Wellinger will Vollgas geben: „Olympia ist das Ziel“

Frankfurt/Main (dpa) - Seit knapp drei Monaten darf Andreas Wellinger allein ans Steuer. „Ich darf jetzt endlich alleine fahren. Vorher mussten immer meine Eltern danebensitzen“, erzählt der Ende August 18 Jahre altgewordene Abiturient mit einem verschmitzen Lächeln.

Im Olympia-Winter will der Youngster im Team der ambitionierten deutschen Skispringer aber vornehmlich auf der Schanze Vollgas geben - möglichst schon beim Weltcupauftakt an diesem Wochenende in Klingenthal.

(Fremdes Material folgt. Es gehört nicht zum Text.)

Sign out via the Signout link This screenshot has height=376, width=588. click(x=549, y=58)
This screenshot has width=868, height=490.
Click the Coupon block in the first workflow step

Dort landete Wellinger vor sieben Wochen mit dem Tages- und Gesamtsieg im Grand Prix seinen bislang größten sportlichen Sieg. „Dass ich nach meinem Erfolg im Sommer gerne nach Klingenthal fahre, versteht sich von selbst“, sagt der Senkrechtstarter der Vorsaison. Allerdings will er daraus keine voreiligen Rückschlüsse auf die Saison ziehen: „Es ist schön, dass ich den Grand Prix gewonnen habe, aber es geht im Winter alles wieder bei Null los. Man kann Sommer und Winter nicht miteinander vergleichen. Die Karten sind neu gemischt.“

An der gestiegenen Erwartungshaltung - auch der eigenen - ändert dies nichts. Nach dem glanzvollen Sommer mit drei Grand-Prix-Erfolgen und angesichts des Ausfalls von Richard Freitag wird ihm zum Saisonstart die Rolle des großen Hoffnungsträgers neben Severin Freund zugedacht. „Er ist mit der Erfahrung der Vorsaison weiter, hat sich vom Niveau her noch etwas gesteigert. Er hat gute Chancen, sich zu etablieren, auch wenn die extreme Leichtigkeit des Vorjahres natürlich weg ist“, sagt Bundestrainer Werner Schuster.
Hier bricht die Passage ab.